* _The problem_:
Your transcription must include every record word for word and no pictures.

***

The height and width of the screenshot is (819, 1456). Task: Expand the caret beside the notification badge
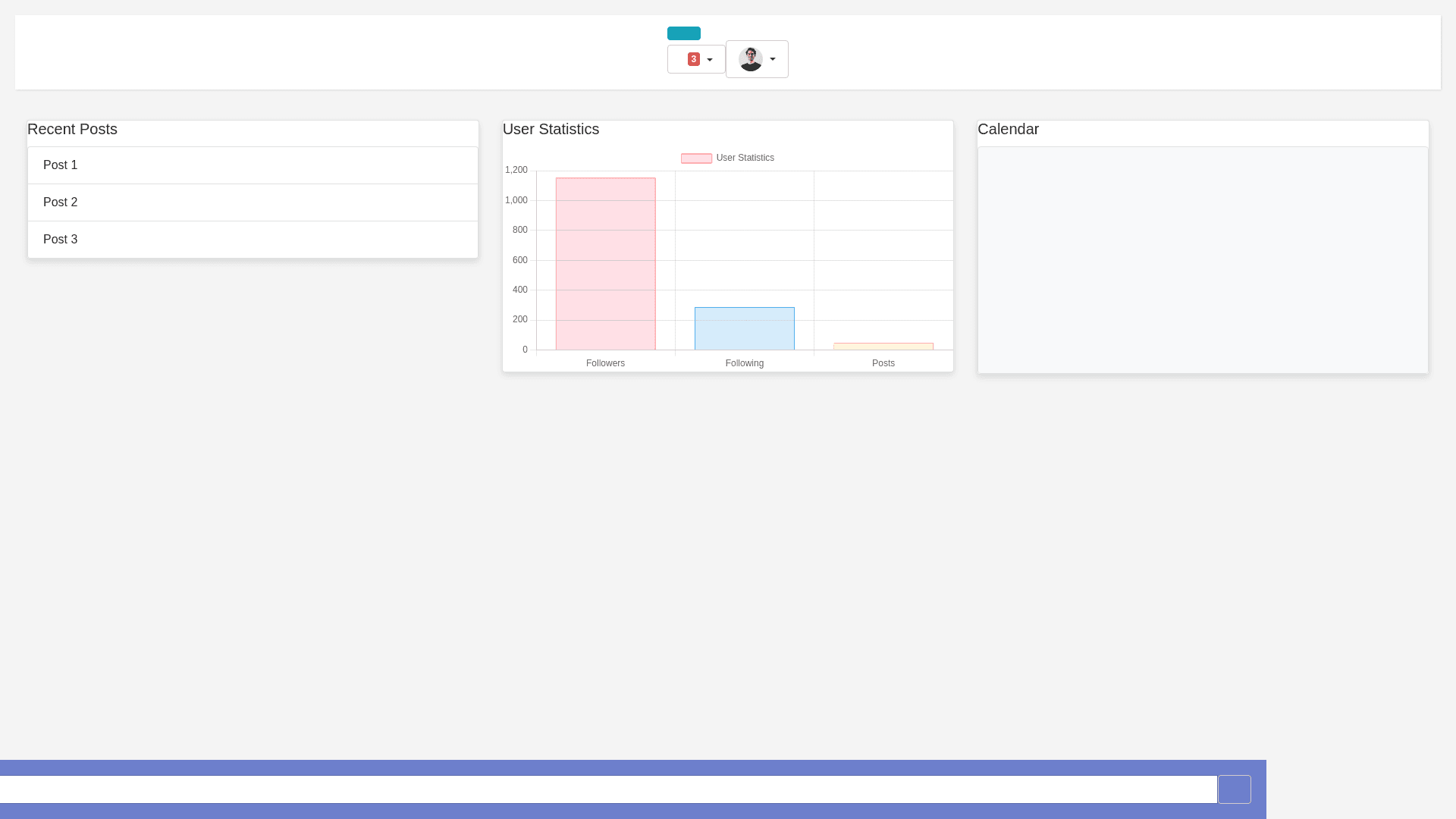click(x=710, y=60)
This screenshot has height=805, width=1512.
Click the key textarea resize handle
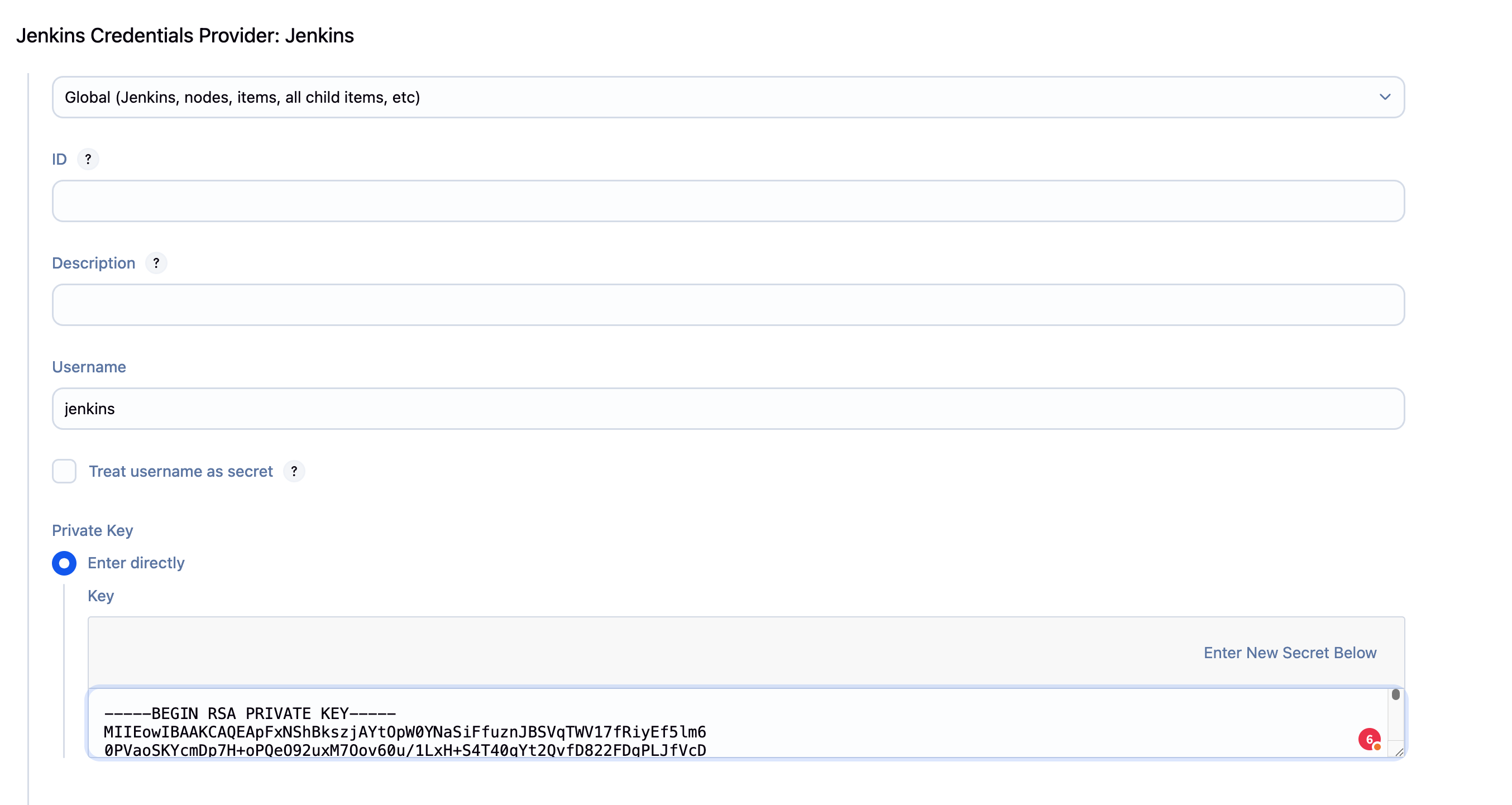(1399, 752)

***

* _Finished task_:
The height and width of the screenshot is (819, 1456). Task: Expand the caret beside the notification badge
click(x=710, y=60)
This screenshot has height=805, width=1512.
Click the key textarea resize handle
(1399, 752)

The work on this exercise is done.